Graz
Bürgermeisterin attackiert Traditionsbetrieb Kastner & Öhler
Ungewohnt heftig reagiert die Grazer Bürgermeisterin auf ein Interview des Kastner & Öhler-Geschäftsführers Martin Wäg. Hintergrund: Der Grazer Traditionsbetrieb weigert sich, sein Dach Welterbe-konform umzubauen.
GRAZ. Kaum eine Grazerin, ein Grazer kann sich seine Stadt ohne den "Kastner & Öhler" in der Sackstraße vorstellen. Seit über 150 Jahren ist das Unternehmen das erste Haus am Platz und der wichtigste Frequenzbringer für die Innenstadt der Murmetropole.

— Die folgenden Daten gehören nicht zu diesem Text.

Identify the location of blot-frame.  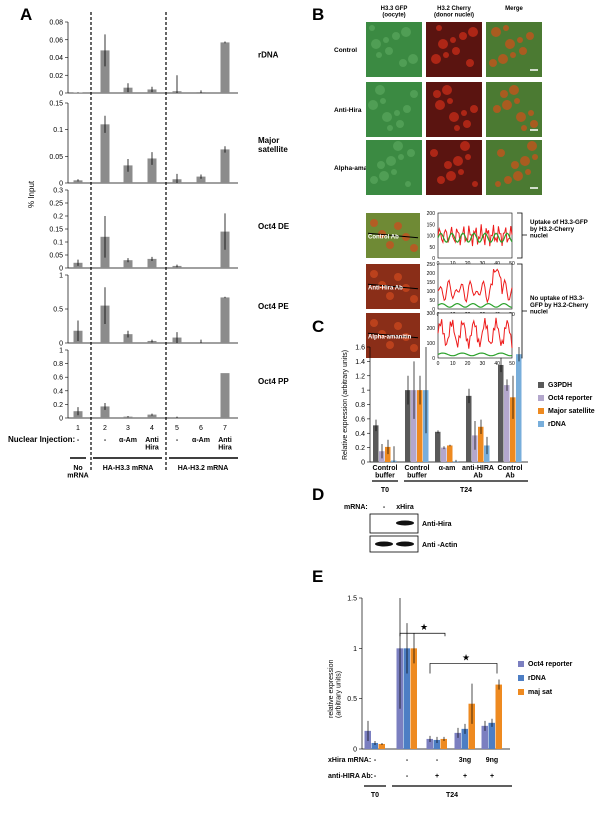
(394, 524).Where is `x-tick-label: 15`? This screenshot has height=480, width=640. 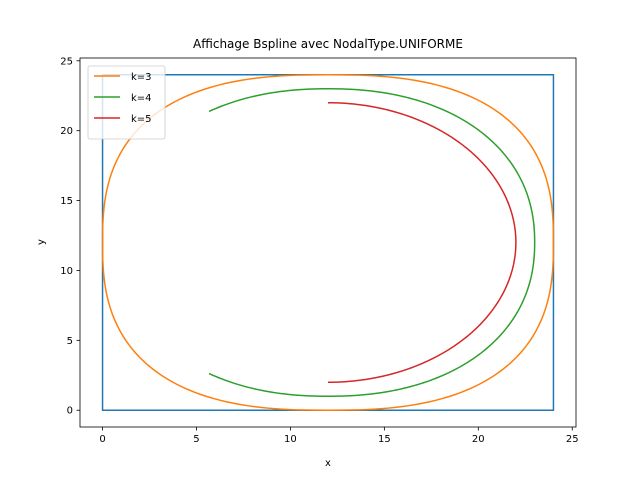
x-tick-label: 15 is located at coordinates (384, 440).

Das "Kastner-Dach" passt nicht
Ein Makel verfolgt das Unternehmen aber bereits seit geraumer Zeit: Bereits nach der Eröffnung des großen Umbaus 2010 versprach man eine Anpassung des Daches, 2016 wurde die mit Grazer Altstadt auf die "Rote Liste" der Unesco gesetzt – mit der Drohung den Titel "Welterbe" zu verlieren. Ein Aspekt, der wohl nachhaltigen Schaden für den Tourismus anrichten würde. Nach wie vor gibt es aber nur eine Metallkonstruktion, die nicht den Vorstellungen der Unesco entspricht.
Fertigstellung nicht geplant
Und dieser Zustand wird noch eine unbestimmte Zeit lang so bleiben. Denn der Kastner&Öhler-Chef Martin Wäg sagt am Donnerstag in einem Interview der "Krone" relativ deutlich: "Ein Umbau ist aufgrund der wirtschaftlichen Lage im Moment kein Thema." Die Lage in der Innenstadt beschreibt Wäg in diesem Interview insgesamt als "toxisch", man sehe, dass immer mehr Geschäfte zusperren müssten. Die Baustellensituation hätte die Lage massiv verschärft.
Bürgermeisterin Kahr "on fire"
Darauf reagiert die Grazer KPÖ-Bürgermeisterin Elke Kahr in einer Aussendung ungewohnt heftig. „Es gehört schon sehr viel dazu, 15 Jahre lang wissentlich zu riskieren, dass die Stadt Graz den Weltkulturerbe-Status verliert, und jetzt den Spieß umzudrehen“, wettert sie.
In den letzten 15 Jahren hätte es immer wieder Versprechungen gegeben, die nicht gehalten wurden, die Stadt sei vertröstet worden, lamentiert die Stadtchefin. Und sie erinnert auch an die Bedeutung der Unesco-Auszeichnung: „Ist es Herrn Wäg gar nicht bewusst, dass Innenstadtgeschäfte wie der Kastner & Öhler vom Grazer Weltkulturerbe-Titel durchaus profitieren? Die Behauptung Wägs zum mangelnden Baufortschritt in der Neutorgasse bezeichnet sie als „Schlag ins Gesicht aller, die dort tagtäglich mit Fleiß und Engagement an der Umsetzung und fristgerechten Fertigstellung der Innenstadtentlastung arbeiten.“ Wäg hingegen sieht dort seit Wochen keinen Baufortschritt.
Sorge um Innenstadt
Insgesamt also ein höchst verfahrener Karren. Einerseits sollte es der Stadt gelingen, das Welterbe zu erhalten. Andererseits wird man das Kaufhaus schwer zwingen können, in einer wirtschaftlich schwierigen Phase eine solche Investition zu tätigen. Und der Super-Gau wäre wohl, dass Kastner & Öhler sich entschließt, aus der Grazer Innenstadt abzusiedeln. Denn ohne den Frequenzbringer Nummer 1 würde das wirtschaftliche Sterben der Innenstadt wohl gehörig an Fahrt aufnehmen – und das kann nicht die Intention der Rathauskoalition sein. Man wird sich also dringend an einen Tisch setzen müssen, um zu Lösungen zu kommen. Denn weder ein Welterbe ohne Kastner & Öhler noch ein Kastner & Öhler ohne Grazer Welterbe-Titel darf das Ziel sein.